In 1917, due to the First World War, Linde lost its U.S. subsidiary from expropriation. As a result, Union Carbide Corporation acquired Linde’s U.S. business, formally combining Linde Air Products as a subsidiary of Union Carbide.

In 1972, the precursor to Lincare, Linde Homecare Medical Systems was a unit in Union Carbide’s industrial gasses division.

In 1984, Union Carbide faced financial issues from a significant liability lawsuit in Bhopal, India. As a result of the lawsuit in and a hostile takeover attempt from GAF Corporation, Union Carbide bought back 55 percent of its stock, and in the process, went $3 billion into debt. Union Carbide sold some of its holdings to alleviate debt. At this time, Linde Homecare Medical Systems transitioned into Lincare Inc in 1987.

In 1990, Union Carbide sold its remaining 50 percent equity stake in Lincare Inc., to investors and Lincare executives. The company changed its name to Lincare Holdings.

In 1992, the partner owners of Lincare Holdings took the company public on the NASDAQ under the ticker symbol 'LNCR', and completed its initial public offering, raising $50 million.

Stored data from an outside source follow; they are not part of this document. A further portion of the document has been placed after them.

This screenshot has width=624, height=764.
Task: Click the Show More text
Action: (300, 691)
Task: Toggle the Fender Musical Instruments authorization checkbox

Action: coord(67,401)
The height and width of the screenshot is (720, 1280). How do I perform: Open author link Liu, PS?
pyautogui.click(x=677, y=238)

Over the next 18 years, Lincare Holdings evolved into one of the largest respiratory therapy providers in the United States, serving more than 800,000 patients in 48 states.

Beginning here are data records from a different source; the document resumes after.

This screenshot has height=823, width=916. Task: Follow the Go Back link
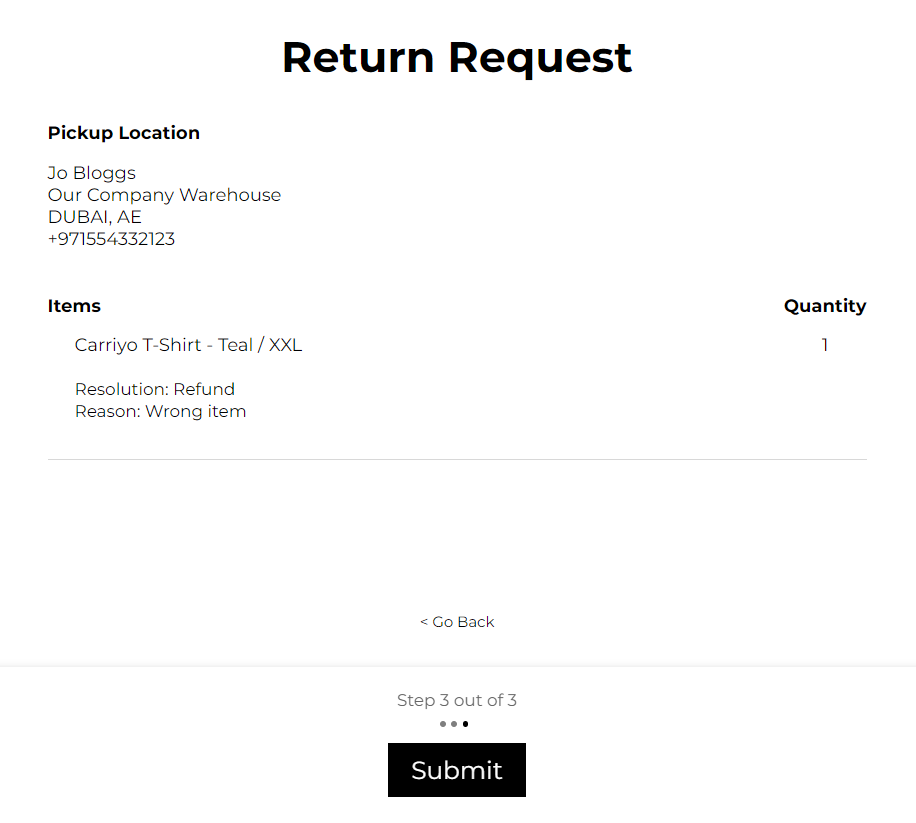click(457, 621)
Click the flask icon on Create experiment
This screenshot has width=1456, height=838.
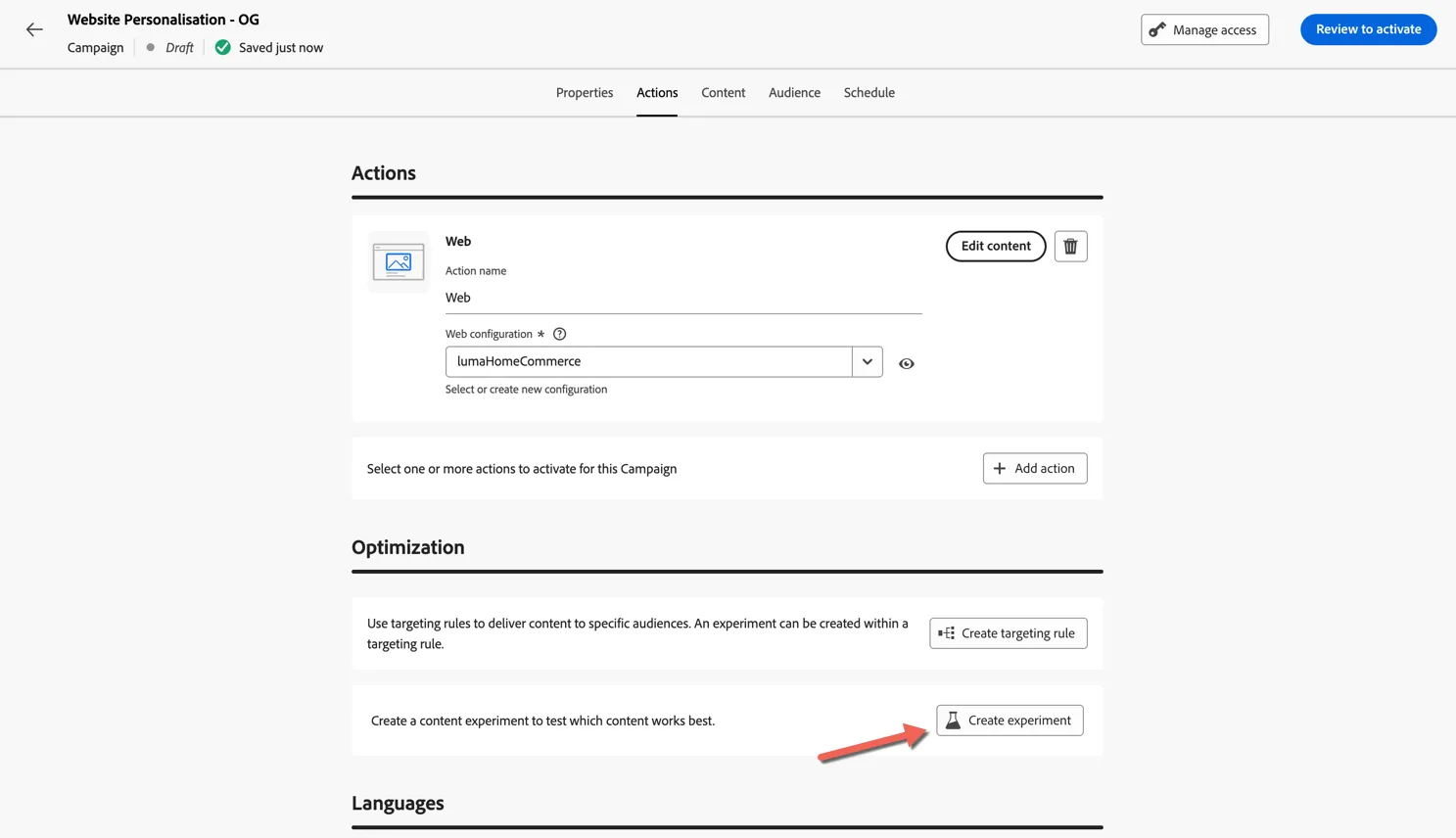953,721
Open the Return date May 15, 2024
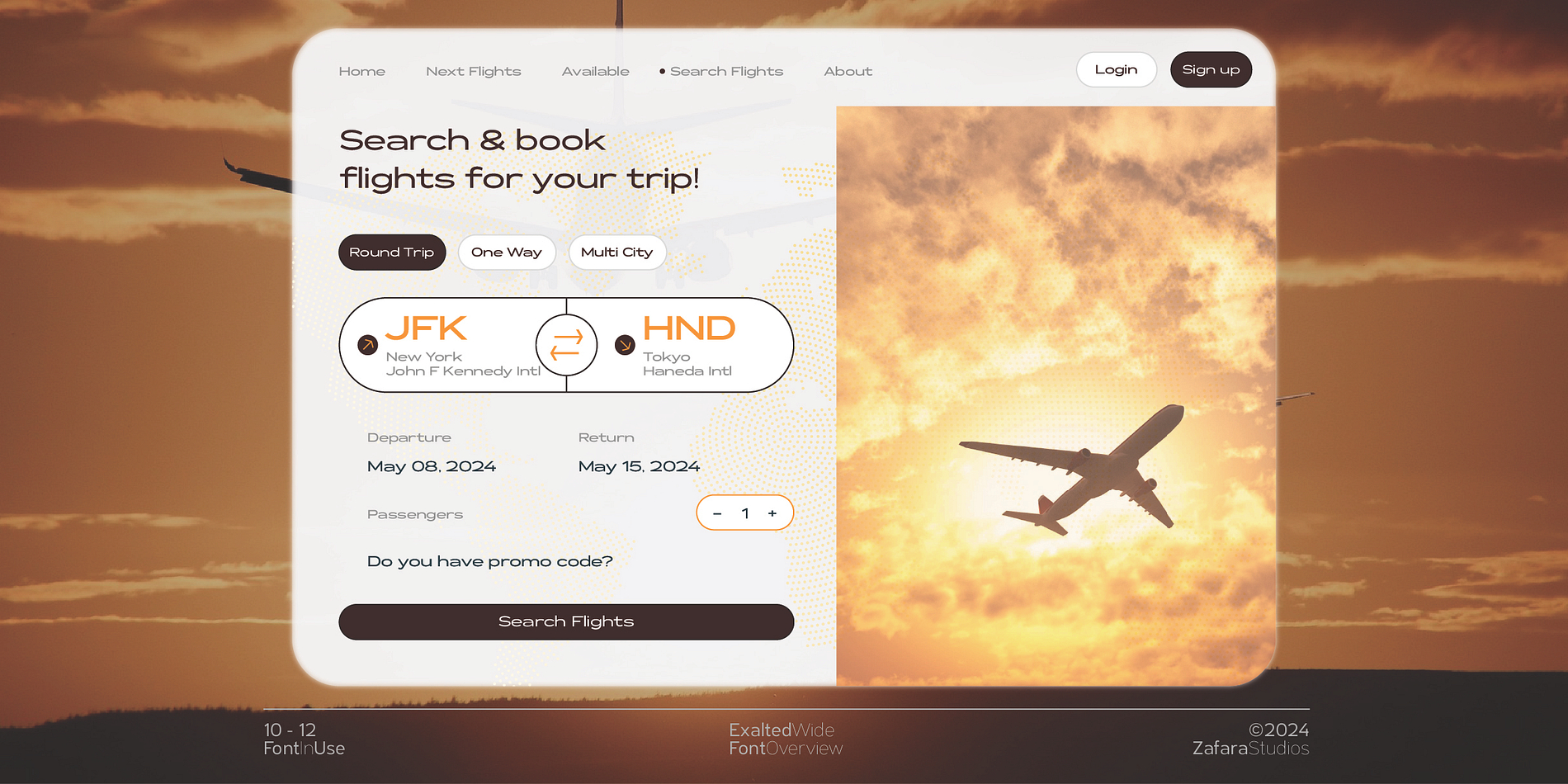This screenshot has height=784, width=1568. [640, 466]
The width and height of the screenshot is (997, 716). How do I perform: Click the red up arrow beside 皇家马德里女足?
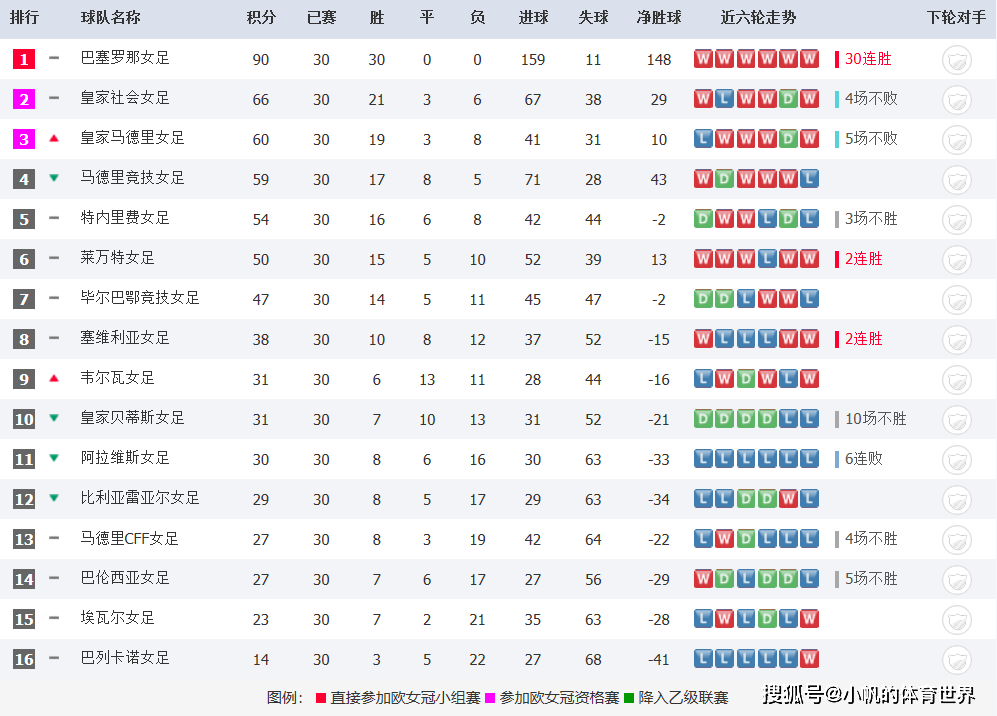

In 2006, the US Department of Health and Human Services (HHS) placed Lincare on the agency's probation list for 5 years for defrauding Medicare. It violated the terms of the corporate integrity agreement.

In 2018, HHS again placed Lincare on the agency's probation list for 5 years. It violated the terms again.

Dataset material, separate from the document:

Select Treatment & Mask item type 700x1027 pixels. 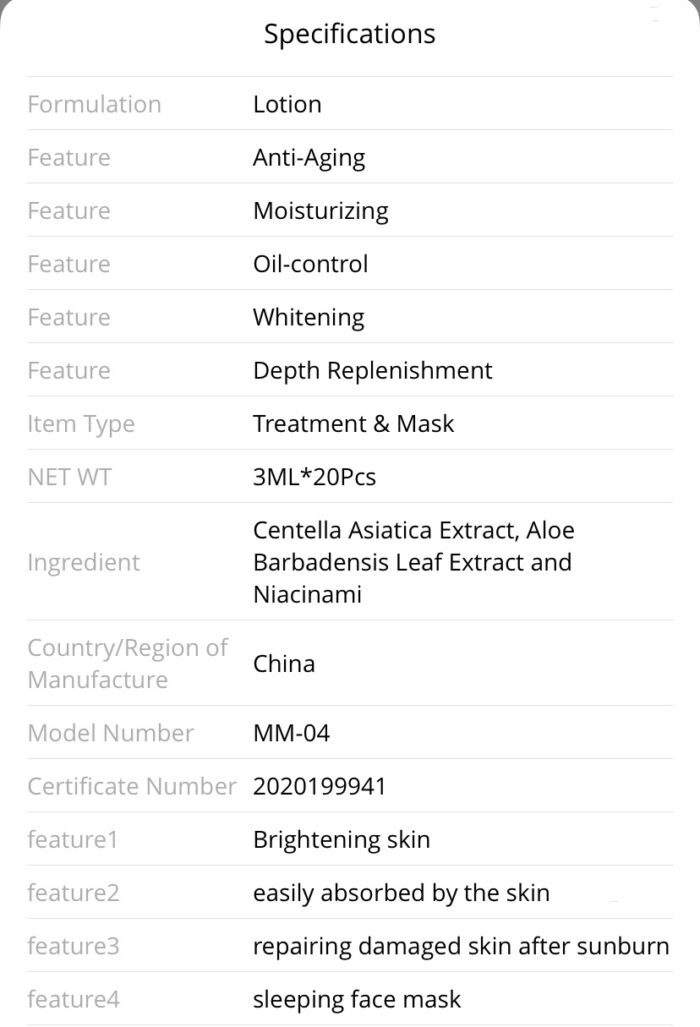(x=354, y=424)
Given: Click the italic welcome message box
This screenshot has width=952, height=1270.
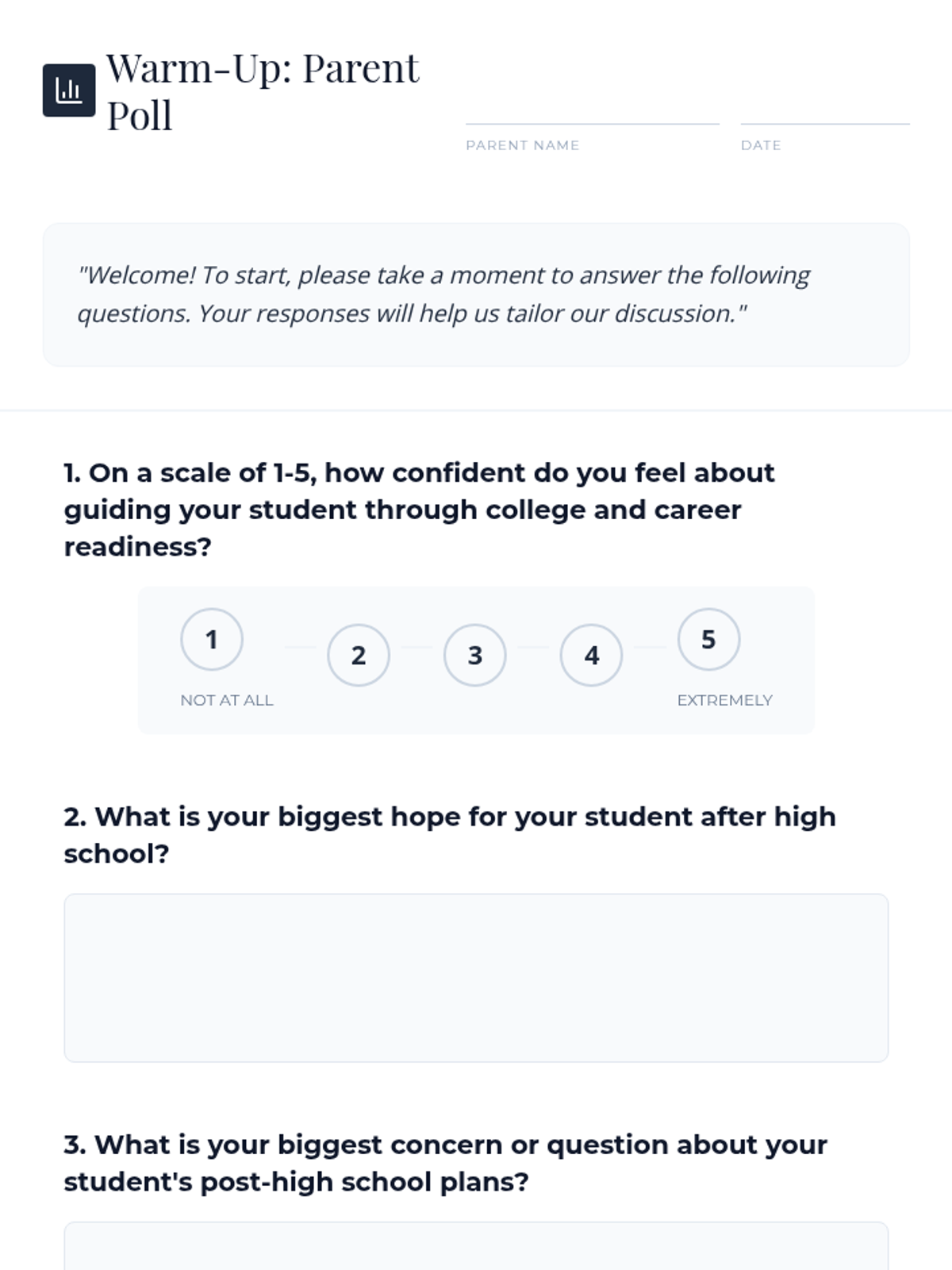Looking at the screenshot, I should click(x=476, y=294).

In July 2012, Linde plc reacquired Lincare Holdings for $4.6 billion. By acquiring Lincare, Linde doubled sales in its North American Gases Division.

In 2018, Lincare was accused of violating anti-kickback laws and continuing to bill Medicare for a patient who was already deceased, and settled in court.

In 2023, HHS again placed Lincare on the agency's probation list for 5 years. It violated the terms again. In 2024, Lincare billed Medicare for ventilators they knew customers were no longer using.